§ **ASSIGNMENT**: Below are some entries; report how many of their lines contain the word "Service", giving nothing besides the number.

+++

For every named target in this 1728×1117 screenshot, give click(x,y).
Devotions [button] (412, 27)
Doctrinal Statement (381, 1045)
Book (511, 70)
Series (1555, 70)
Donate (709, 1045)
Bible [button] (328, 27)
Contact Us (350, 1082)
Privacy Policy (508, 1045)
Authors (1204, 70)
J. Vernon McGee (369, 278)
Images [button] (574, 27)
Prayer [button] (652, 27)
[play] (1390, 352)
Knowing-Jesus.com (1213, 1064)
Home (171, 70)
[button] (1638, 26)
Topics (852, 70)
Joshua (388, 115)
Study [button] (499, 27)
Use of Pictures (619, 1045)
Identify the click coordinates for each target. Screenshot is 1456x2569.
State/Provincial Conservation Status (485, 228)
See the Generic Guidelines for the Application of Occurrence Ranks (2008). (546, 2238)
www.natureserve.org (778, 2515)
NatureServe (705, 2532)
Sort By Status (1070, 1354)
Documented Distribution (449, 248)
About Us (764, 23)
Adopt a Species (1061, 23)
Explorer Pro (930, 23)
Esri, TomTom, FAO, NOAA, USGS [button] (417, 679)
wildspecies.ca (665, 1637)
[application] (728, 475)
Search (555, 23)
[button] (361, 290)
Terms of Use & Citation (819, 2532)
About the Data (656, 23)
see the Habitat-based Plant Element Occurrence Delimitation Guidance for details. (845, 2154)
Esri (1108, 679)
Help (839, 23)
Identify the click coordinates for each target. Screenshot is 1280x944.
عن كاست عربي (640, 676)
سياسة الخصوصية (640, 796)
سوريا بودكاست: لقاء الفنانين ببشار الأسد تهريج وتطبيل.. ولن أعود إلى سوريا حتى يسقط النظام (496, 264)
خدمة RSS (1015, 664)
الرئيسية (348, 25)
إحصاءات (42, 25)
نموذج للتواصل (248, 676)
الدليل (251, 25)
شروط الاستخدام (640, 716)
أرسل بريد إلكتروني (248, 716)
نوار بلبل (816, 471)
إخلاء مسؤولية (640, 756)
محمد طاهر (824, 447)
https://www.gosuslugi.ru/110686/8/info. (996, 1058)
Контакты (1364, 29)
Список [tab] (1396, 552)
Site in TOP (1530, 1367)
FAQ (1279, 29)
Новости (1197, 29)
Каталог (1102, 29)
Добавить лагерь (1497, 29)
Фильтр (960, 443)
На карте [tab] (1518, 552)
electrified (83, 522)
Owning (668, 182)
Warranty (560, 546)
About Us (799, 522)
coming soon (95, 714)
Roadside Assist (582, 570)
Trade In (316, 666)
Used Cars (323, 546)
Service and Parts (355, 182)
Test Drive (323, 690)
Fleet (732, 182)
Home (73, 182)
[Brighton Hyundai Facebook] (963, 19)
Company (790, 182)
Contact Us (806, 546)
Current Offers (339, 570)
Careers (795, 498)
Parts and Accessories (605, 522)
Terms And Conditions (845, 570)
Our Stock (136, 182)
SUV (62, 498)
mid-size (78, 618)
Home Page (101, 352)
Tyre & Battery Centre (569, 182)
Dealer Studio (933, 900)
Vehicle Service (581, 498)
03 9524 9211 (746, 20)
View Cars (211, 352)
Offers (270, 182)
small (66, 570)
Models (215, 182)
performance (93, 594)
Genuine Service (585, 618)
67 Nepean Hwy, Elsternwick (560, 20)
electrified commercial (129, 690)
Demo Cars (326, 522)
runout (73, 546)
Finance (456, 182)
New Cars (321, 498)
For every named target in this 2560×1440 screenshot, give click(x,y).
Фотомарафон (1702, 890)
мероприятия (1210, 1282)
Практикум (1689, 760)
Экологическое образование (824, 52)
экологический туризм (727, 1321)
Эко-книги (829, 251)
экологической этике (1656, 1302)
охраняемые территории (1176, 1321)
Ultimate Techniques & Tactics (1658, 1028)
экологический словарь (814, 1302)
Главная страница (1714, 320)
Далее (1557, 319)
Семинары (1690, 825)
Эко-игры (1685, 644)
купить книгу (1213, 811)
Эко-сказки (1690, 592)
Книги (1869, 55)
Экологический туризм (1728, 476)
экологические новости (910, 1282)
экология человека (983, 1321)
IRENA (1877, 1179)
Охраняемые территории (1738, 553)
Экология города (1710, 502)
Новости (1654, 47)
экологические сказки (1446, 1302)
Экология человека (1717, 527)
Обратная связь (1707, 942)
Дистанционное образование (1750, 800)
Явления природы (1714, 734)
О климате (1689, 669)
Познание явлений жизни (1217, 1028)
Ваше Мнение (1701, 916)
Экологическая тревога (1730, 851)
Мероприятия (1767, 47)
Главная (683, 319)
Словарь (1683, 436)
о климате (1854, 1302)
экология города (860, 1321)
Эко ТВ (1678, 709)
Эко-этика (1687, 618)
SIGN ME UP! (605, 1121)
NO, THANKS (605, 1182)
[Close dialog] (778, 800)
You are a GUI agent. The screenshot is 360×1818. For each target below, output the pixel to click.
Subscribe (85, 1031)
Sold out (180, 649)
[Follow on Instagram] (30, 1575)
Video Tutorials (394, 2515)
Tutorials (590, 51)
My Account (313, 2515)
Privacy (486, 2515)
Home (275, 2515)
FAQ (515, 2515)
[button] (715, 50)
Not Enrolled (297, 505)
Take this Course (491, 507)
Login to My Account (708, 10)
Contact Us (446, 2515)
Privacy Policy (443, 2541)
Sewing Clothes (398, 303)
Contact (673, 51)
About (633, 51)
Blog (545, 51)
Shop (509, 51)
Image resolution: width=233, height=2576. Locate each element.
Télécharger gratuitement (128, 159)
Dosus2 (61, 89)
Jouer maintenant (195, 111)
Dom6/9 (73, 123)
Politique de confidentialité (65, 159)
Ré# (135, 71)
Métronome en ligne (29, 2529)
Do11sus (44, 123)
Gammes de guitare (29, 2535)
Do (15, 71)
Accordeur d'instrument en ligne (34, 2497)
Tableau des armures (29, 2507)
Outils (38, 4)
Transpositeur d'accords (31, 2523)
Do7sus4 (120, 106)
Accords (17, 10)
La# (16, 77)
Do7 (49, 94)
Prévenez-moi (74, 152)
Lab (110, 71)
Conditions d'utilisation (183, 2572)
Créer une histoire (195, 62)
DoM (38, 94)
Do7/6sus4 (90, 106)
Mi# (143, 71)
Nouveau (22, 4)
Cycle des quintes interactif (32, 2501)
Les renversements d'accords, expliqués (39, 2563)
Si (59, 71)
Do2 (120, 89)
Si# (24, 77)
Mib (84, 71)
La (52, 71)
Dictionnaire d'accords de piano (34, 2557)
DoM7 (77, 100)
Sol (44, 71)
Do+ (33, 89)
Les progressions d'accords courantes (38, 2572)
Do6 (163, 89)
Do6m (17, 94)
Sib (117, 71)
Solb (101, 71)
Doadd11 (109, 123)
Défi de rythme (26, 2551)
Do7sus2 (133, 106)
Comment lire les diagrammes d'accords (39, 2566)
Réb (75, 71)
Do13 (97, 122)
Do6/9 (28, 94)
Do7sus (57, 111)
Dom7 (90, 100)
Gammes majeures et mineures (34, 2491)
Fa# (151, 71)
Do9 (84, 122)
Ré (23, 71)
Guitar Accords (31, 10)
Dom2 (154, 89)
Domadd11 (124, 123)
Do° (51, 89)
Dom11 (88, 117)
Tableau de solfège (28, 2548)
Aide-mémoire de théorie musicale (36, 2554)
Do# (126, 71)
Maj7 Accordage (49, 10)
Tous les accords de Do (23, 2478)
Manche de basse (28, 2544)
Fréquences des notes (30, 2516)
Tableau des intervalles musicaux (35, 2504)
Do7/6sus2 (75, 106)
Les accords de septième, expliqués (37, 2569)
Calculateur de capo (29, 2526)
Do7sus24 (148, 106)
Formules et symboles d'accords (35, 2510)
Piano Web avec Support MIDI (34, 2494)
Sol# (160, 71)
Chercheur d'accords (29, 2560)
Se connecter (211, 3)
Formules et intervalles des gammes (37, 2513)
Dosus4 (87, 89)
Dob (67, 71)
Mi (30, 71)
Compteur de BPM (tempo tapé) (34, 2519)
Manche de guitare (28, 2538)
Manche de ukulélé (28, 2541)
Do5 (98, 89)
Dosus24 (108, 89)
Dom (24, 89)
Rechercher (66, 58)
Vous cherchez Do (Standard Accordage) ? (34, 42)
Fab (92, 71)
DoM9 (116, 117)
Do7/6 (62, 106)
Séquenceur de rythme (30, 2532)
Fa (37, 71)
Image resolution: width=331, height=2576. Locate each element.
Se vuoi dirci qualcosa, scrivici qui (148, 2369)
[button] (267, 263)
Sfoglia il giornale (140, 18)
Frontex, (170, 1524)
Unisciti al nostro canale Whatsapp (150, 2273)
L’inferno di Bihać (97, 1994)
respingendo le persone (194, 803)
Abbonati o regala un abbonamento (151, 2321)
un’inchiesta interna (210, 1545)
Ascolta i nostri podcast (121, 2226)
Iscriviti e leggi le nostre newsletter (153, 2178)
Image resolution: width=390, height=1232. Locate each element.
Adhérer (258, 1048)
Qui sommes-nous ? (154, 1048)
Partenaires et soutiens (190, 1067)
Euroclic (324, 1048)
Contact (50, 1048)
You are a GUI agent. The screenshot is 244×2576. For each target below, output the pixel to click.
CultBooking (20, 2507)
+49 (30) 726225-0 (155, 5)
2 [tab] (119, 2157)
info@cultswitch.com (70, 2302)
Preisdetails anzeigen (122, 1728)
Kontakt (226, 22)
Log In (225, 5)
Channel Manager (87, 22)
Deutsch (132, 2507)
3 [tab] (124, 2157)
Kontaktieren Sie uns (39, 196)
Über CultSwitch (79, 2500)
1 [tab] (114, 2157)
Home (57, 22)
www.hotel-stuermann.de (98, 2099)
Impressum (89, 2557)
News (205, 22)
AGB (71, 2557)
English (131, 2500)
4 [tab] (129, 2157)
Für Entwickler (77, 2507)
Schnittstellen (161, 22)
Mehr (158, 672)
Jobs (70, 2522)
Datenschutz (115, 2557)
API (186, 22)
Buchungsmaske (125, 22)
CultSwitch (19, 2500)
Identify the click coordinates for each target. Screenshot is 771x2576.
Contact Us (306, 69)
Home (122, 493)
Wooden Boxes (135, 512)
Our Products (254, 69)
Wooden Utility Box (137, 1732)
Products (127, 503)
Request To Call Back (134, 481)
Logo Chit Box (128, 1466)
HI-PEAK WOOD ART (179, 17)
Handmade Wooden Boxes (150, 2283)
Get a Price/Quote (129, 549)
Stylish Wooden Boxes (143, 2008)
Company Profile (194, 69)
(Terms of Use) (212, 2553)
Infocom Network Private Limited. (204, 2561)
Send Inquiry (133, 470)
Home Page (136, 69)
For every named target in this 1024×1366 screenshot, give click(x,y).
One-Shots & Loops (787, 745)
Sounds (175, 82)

+++

§ **EXERCISE RESULT**: 3